Therapeutic type footwear used to be short on style, “but that has changed,” Teer said. “Dr. Comfort, the line we carry, recently came out with a high-heel dress shoe. The women are pretty excited about that.”
Before he fits footwear or inserts, Teer spends close to an hour assessing each foot. “I start with the paperwork from the doctor with his exact orders, and where he has marked what is wrong — neuropathy, that sort of thing.
“I check the wear pattern on their old shoes. I look between their toes for any kind of wounds. I look for red areas where their shoes have been rubbing. Sometimes, in the red area there will be this white spot, which tells me something is going on — it might be a blister or a corn. I also check for deformities in the toes that might create a rubbing in the shoe. If I see a problem, I tell them to see their doctor right away.”
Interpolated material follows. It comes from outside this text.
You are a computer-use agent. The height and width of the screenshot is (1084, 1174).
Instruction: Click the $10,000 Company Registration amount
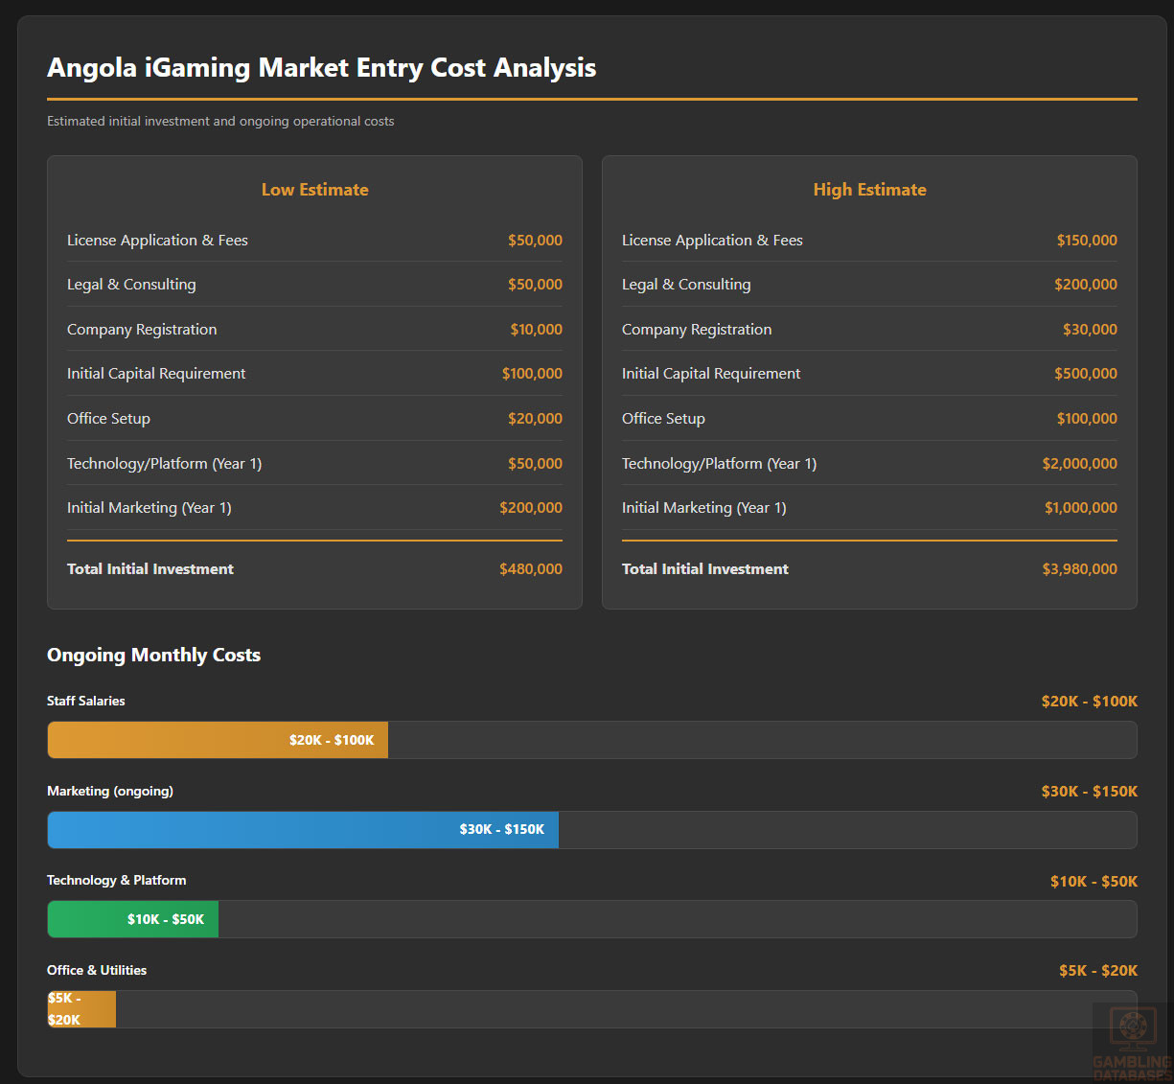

He also said a lack of hair on the instep and toes can indicate poor circulation, another diabetes-related problem. “Because of the poor circulation, once they get a sore, it is hard for it to clear up because the antibiotics don’t circulate through the body as well,” he said.
After Teer’s assessment, which includes a foot sensitivity test, he measures his patients’ feet with a bright blue, yellow and silver Dr. Comfort Brannock device and also molds their feet in foam boxes. “I order the shoes from Dr. Comfort. They use a computer to make the inserts from the molds I send them.”
While some patients balk at wearing sensible shoes, Teer said compliance is high with the patients he sees. “One of the keys to compliance is to keep working with patients and getting them the shoe they need. It is a cliché, but every foot is different. For example, a lot of patients don’t have any swelling the morning, but in the evening, their feet swell up like balloons. You have to make sure you give them a shoe that is expandable.
“I reassure them that if they have any problems whatsoever to come back and see me, and we will reassess,” Teer said. “I tell them we will keep working on it until we get it right. People are tickled to death when they get a nice pair of shoes that feel good. Seeing the patient satisfaction is the part of my job I like best.”